◆ Work to complete: The whole listing, except its pictures, is to be repeated exactly.

*** Opening of Data provided ***

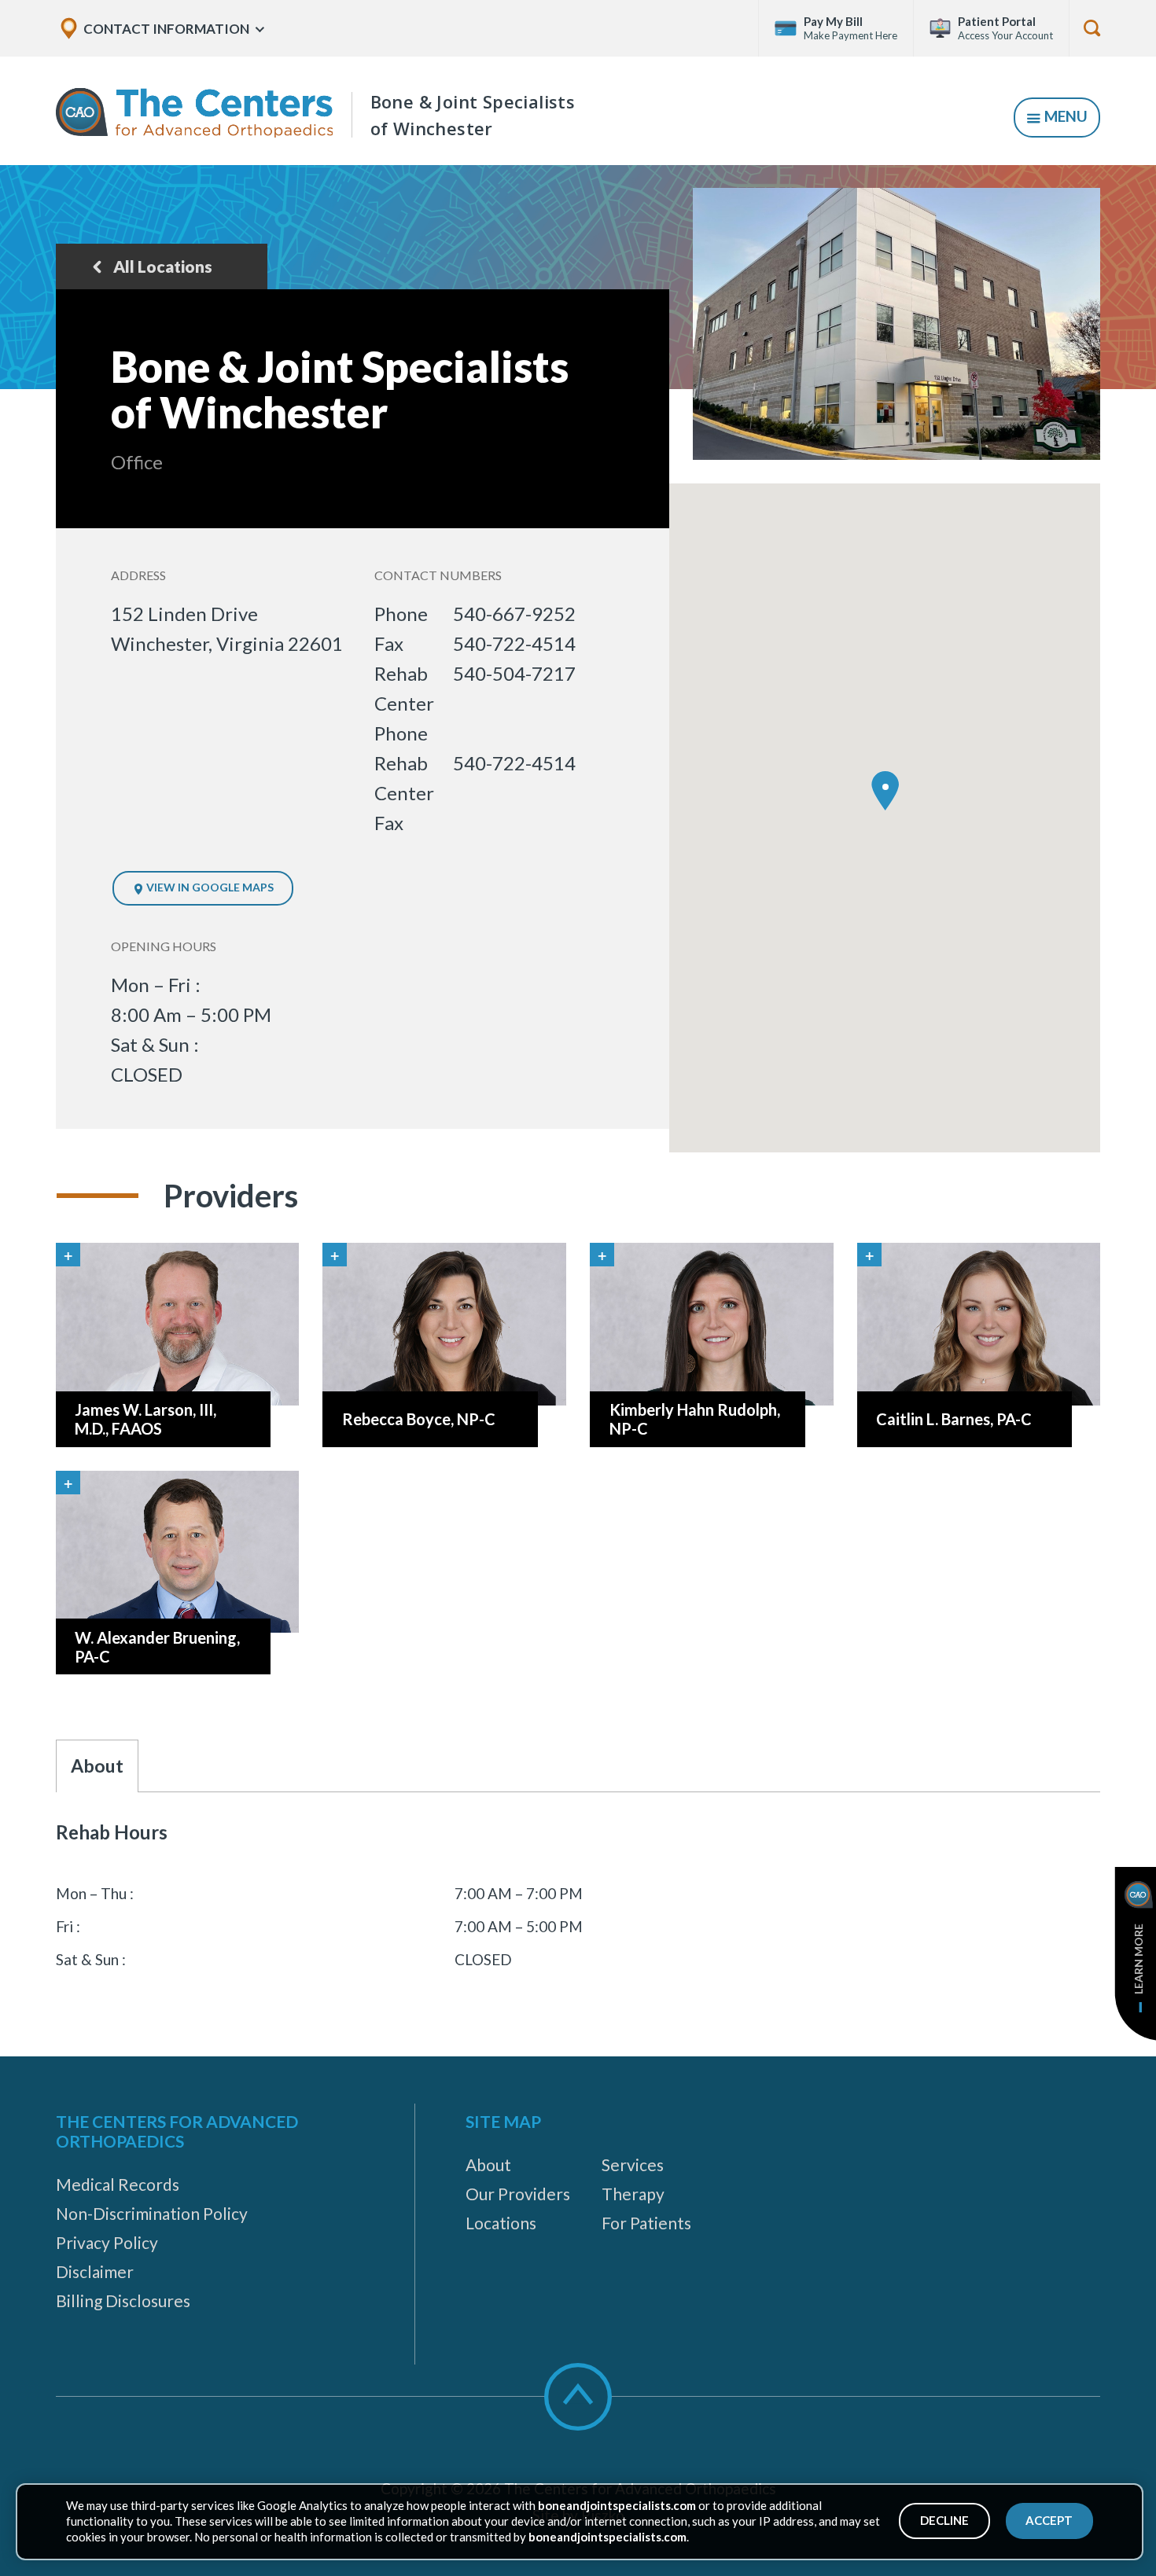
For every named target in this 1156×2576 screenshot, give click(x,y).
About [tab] (97, 1766)
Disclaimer (95, 2271)
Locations (501, 2222)
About (488, 2164)
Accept (1049, 2520)
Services (633, 2164)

*** Close of Data provided ***

◆ Expected answer:
For every named target in this 1156×2576 screenshot, give click(x,y).
About [tab] (97, 1766)
Disclaimer (95, 2271)
Locations (501, 2222)
About (488, 2164)
Accept (1049, 2520)
Services (633, 2164)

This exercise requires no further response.